• Available records
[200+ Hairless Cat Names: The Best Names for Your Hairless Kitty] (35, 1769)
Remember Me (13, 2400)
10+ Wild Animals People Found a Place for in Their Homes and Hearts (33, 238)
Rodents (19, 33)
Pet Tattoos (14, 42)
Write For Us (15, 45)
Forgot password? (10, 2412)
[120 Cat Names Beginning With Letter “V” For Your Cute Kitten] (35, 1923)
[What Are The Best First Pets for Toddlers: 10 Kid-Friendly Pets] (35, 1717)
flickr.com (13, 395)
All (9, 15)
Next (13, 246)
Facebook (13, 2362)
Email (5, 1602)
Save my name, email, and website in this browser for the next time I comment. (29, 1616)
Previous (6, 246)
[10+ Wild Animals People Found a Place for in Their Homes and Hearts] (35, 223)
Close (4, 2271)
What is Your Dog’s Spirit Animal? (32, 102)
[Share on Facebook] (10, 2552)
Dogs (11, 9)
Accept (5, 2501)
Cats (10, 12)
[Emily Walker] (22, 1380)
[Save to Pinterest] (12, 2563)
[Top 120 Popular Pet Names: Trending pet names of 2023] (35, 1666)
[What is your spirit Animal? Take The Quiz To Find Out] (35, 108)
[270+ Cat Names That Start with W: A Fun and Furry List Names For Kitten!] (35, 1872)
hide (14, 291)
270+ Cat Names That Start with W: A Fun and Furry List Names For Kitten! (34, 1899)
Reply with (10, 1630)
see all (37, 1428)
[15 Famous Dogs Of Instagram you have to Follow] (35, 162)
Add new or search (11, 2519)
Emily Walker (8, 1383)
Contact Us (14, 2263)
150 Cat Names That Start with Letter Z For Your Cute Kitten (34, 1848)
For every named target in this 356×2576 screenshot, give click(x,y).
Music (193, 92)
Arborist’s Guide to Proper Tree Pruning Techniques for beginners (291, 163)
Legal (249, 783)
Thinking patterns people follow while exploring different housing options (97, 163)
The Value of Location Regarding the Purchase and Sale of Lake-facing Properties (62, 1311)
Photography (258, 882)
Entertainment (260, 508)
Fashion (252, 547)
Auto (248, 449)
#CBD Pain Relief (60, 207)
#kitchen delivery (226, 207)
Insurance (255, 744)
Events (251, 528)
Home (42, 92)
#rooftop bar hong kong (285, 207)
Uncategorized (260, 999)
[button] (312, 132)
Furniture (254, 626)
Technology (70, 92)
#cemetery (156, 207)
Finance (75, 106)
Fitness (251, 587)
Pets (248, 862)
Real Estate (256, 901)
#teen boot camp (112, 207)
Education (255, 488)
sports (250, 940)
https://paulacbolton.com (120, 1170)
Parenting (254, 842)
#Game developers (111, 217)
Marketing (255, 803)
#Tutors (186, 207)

• Exercise instructions
In the listing above, find the line with "flickr.com (13, 395)" and the line with "[Share on Facebook] (10, 2552)", then print exactly those two lines and every line between them, and nothing more.

• Response to the task
flickr.com (13, 395)
All (9, 15)
Next (13, 246)
Facebook (13, 2362)
Email (5, 1602)
Save my name, email, and website in this browser for the next time I comment. (29, 1616)
Previous (6, 246)
[10+ Wild Animals People Found a Place for in Their Homes and Hearts] (35, 223)
Close (4, 2271)
What is Your Dog’s Spirit Animal? (32, 102)
[Share on Facebook] (10, 2552)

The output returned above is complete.